Showing posts with label spoofing. Show all posts
Showing posts with label spoofing. Show all posts

Wednesday, September 13, 2023

Source Code Handling: Preventing Spoofing at the Source

header image
By: Mark Davis, Cofounder and CTO

The Unicode Consortium is providing a new resource to help programming tooling developers, programming language developers, and programming language users to deal with Unicode spoofing.

Background

Encompassing letters and symbols (over 149,000 in Unicode 15.1) across the world’s writing systems, it was inevitable that many of them would look similar — and sometimes identical. And of course, there are those who would take advantage of that to swindle. An example of this is “pаypal.com”, where the first ‘а’ is actually a Cyrillic character that is confusable with the Latin alphabet ‘a’. 😵‍💫

In 2004, the Unicode Consortium began working to address this issue, focusing on URLs and other identifiers that could be spoofed, and produced a specification and technical report with best practices for detecting such cases. Implementations using those specifications have been widely deployed in operating systems.

In November of 2021, another class of problems was documented. It was demonstrated that malicious agents could write source code that would look to human reviewers as if it was secure, but actually contain hidden traps.
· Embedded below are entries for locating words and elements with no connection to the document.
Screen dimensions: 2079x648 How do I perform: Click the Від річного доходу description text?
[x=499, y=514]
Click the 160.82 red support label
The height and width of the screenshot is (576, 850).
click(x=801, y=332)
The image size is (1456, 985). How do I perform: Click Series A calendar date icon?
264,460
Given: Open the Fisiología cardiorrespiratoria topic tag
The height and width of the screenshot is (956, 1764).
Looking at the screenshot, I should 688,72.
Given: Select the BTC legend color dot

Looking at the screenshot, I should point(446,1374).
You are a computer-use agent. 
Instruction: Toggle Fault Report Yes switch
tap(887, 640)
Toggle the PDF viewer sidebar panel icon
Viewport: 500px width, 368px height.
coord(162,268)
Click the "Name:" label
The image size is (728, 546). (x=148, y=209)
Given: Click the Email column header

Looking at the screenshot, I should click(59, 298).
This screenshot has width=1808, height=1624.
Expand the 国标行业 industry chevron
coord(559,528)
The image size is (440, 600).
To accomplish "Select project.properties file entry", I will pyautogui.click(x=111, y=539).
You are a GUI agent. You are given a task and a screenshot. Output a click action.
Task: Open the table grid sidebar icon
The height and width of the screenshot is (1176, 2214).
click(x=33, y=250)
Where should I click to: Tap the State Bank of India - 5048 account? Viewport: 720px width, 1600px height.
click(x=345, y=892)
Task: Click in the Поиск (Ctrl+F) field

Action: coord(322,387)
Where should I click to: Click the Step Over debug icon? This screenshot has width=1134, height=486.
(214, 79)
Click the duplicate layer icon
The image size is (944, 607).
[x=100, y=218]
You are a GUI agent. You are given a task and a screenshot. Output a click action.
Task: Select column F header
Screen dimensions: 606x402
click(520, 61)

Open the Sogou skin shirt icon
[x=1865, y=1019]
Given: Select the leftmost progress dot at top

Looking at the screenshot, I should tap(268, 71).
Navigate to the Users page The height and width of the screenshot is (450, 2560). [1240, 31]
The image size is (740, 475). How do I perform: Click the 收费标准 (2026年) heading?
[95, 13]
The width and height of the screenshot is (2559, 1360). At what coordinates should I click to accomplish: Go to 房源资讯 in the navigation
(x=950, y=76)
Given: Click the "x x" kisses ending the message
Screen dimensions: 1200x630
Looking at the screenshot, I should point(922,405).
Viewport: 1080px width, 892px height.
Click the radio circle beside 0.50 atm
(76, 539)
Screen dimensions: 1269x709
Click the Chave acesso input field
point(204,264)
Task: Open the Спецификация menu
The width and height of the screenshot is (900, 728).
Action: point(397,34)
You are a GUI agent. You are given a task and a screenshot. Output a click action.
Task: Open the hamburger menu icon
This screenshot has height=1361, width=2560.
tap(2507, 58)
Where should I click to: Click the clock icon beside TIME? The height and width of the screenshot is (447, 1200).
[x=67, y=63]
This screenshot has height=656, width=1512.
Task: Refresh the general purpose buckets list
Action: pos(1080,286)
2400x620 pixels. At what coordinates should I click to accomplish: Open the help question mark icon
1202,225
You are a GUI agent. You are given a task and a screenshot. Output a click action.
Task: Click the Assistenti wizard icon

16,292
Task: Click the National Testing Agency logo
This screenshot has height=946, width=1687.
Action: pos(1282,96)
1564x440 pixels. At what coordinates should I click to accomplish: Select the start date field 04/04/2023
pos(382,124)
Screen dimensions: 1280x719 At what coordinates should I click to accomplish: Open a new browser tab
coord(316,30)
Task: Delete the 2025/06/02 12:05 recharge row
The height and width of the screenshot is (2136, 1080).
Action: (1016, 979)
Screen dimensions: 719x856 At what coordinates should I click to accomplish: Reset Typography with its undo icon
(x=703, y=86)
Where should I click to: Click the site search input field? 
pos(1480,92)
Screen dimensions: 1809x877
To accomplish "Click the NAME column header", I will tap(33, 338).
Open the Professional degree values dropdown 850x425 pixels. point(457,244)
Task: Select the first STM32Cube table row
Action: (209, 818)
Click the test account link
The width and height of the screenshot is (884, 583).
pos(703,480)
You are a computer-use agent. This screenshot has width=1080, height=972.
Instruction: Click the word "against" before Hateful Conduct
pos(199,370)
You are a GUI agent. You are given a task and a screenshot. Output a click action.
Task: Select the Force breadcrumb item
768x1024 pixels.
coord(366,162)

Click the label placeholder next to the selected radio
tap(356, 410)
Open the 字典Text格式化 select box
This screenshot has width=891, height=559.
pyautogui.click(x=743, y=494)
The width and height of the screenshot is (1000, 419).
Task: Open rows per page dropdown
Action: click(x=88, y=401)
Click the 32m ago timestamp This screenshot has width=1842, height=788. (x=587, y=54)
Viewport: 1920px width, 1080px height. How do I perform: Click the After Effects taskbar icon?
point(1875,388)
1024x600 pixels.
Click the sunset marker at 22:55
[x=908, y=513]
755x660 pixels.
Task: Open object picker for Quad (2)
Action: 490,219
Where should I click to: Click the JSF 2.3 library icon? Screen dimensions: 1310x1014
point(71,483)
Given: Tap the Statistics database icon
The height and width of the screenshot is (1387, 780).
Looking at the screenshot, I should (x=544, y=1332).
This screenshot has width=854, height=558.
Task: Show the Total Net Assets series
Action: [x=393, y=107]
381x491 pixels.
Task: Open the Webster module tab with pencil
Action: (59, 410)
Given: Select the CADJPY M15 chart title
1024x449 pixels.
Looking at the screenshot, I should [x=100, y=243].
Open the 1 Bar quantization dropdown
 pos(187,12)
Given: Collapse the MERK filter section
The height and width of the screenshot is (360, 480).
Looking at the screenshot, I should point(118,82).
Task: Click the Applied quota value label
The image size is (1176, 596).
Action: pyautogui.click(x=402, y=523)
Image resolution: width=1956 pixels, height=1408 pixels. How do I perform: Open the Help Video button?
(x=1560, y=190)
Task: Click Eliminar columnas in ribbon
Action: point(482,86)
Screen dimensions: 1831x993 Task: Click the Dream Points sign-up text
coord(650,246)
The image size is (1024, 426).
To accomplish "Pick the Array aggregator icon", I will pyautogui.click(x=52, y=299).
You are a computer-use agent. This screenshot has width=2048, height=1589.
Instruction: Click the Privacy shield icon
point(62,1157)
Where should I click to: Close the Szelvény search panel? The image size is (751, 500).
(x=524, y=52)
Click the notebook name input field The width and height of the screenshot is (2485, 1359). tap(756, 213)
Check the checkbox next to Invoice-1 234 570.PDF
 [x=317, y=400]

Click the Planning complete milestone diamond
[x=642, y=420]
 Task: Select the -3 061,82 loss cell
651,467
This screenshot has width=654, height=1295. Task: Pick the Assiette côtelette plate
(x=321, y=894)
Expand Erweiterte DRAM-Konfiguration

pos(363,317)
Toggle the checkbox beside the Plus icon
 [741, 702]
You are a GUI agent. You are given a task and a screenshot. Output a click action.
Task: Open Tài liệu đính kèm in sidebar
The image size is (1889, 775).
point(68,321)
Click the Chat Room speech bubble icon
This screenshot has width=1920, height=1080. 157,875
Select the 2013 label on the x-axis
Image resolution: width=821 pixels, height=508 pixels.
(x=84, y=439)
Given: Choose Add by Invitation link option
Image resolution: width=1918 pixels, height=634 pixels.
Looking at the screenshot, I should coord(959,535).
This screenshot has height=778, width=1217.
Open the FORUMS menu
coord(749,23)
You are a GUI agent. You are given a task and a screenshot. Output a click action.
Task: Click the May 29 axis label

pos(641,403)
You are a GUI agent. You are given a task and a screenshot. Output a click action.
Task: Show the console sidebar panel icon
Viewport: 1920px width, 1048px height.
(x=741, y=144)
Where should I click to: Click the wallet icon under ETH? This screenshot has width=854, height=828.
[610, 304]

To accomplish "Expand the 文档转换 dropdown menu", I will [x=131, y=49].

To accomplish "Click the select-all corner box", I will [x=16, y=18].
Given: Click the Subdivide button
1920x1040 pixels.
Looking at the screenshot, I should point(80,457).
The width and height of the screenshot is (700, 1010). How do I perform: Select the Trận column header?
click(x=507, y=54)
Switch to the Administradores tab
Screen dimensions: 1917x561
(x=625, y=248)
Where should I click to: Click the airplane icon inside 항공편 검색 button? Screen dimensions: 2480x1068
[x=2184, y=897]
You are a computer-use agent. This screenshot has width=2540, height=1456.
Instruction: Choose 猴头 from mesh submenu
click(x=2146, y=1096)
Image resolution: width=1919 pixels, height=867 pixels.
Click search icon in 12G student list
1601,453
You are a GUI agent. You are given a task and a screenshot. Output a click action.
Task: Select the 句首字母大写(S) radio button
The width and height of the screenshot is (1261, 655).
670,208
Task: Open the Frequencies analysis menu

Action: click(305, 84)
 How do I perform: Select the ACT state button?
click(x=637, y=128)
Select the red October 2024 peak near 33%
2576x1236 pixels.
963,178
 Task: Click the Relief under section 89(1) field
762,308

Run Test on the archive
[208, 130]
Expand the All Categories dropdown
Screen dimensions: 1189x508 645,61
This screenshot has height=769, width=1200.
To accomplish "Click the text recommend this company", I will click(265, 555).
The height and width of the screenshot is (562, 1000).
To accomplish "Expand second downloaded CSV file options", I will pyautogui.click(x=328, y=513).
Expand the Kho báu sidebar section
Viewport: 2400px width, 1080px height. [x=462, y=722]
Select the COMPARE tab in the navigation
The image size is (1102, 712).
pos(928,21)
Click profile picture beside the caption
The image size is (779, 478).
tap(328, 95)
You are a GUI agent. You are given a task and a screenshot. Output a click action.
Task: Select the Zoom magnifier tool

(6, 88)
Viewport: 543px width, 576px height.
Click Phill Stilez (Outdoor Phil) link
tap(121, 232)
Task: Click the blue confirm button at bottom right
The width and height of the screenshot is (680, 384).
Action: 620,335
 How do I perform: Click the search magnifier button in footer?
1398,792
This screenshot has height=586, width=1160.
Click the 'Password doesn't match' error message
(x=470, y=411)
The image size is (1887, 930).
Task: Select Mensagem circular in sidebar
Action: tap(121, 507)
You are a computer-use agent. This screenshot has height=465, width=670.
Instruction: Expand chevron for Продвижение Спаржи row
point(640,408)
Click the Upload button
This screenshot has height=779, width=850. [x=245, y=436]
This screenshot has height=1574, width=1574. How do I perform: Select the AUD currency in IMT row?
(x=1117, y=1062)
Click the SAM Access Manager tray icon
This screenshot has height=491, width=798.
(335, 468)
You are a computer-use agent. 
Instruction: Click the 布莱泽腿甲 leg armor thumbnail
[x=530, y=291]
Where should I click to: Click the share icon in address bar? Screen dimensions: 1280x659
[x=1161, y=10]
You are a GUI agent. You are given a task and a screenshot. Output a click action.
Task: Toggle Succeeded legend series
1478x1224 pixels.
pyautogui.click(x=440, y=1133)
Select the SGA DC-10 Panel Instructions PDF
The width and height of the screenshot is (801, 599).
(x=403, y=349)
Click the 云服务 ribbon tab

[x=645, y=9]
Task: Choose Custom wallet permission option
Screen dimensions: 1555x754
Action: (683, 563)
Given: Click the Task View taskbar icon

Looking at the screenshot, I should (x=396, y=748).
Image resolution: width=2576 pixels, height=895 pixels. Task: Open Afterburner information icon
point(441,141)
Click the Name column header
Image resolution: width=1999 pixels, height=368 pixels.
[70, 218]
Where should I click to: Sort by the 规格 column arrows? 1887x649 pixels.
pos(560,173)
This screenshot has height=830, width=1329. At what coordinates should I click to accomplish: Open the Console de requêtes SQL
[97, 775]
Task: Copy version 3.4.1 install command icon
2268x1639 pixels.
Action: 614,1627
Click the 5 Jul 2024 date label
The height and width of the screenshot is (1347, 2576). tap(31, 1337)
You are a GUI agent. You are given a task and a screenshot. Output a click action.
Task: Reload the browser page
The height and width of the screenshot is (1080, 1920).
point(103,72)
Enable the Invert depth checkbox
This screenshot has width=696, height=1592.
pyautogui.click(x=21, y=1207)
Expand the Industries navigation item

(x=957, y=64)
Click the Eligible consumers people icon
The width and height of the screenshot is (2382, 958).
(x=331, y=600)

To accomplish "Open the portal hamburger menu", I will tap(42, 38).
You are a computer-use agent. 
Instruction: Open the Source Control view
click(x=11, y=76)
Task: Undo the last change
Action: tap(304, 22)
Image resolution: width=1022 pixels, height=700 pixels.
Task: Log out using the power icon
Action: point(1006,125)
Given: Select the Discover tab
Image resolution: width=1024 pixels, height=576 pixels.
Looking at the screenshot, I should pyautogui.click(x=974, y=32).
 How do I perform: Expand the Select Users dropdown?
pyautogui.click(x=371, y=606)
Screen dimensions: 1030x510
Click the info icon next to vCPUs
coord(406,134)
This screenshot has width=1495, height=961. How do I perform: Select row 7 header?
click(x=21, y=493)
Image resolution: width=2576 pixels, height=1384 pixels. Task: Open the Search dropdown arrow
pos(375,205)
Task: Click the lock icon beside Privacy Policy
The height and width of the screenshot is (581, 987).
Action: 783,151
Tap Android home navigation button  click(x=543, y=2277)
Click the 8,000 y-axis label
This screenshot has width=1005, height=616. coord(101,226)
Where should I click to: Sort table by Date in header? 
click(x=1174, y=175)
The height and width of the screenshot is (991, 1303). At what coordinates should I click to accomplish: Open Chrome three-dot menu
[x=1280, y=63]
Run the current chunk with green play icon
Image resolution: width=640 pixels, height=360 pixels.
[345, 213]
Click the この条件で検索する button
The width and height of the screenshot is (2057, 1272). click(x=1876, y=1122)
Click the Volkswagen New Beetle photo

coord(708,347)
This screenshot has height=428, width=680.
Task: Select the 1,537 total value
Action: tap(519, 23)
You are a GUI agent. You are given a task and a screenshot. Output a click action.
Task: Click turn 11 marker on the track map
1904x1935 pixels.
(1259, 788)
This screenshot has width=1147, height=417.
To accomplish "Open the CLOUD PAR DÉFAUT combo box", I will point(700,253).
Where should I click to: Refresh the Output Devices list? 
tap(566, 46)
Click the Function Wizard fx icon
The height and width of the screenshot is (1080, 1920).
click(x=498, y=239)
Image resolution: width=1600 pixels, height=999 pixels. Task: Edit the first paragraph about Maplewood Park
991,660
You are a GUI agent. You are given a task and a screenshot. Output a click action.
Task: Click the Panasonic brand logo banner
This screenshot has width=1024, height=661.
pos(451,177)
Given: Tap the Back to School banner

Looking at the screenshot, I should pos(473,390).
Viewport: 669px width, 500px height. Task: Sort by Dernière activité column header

There are three main categories of these spoofs: line-break spoofs, confusable spoofs, and bidirectional ordering spoofs.

Examples

  • Line-break spoofs can cause what appears to be a line of code to be actually commented out, as far as the compiler is concerned. This can happen with C11, for example:
    precondition image
    To a reviewer, this is an active line of code. But when U+2028 Line Separator is at the end of the first line, the C11 compiler will interpret this as one line consisting only of a comment!

  • The “pаypal.com” above is an example of a confusable spoof.

  • As for a bidirectional spoof, take pair of variables named Aא1 and A1א; these look identical, but the former consists of the letters A and א followed by the digit 1, whereas the latter consists of the letter A, the digit 1, and the letter א, in that order.
Such code might not even be malicious — it is too easy to accidentally give reviewers (or even the writer!) the wrong impression, leading to hidden software bugs — and just be very hard to understand; here’s an example:

The text “Error: {0} {1}", message” becomes RTL in translation.

The earlier work on spoofing identifiers was relevant to this work, but did not explicitly deal with the environment surrounding software development. Moreover, the guidance was aimed at internationalization experts, not programming language and software tooling developers.

Process

In response to this problem, the Consortium started a project in early 2022 to put together a cross-functional group of experts in Unicode processing, programming languages, and software development tooling to address these problems. That project resulted in the Source Code Working Group (SCWG), which brought together a set of experts to work through the possible problems.

The first results of this group were a number of enhancements to core Unicode specifications in September of 2022. UAX #9 provided an extended example of use of the important higher-level protocol HL4, and emphasized the use to mitigate misleading bidirectional ordering of source code, including potential spoofing attacks; UAX #31 provided important guidance on profiles for default identifiers and clarified that requirement on Pattern_White_Space and Pattern_Syntax characters applies to programming languages, and is relevant to issues of bidirectional ordering and potential spoofing attacks.

Impact

The final output of the group is Unicode Technical Standard #55, Source Code Handling. This new specification brings together in one place a description of the problems specific to source code, together with guidance and best practices for programming language and software tooling developers. Many of the APIs necessary for supporting those best practices were already specified and implemented in ICU, Unicode’s software library that is already in all modern operating systems. However, one new useful API has been added to ICU, and will be released in October 2023. This is the new bidiSkeleton function, used to detect identifiers such as Aא1 above.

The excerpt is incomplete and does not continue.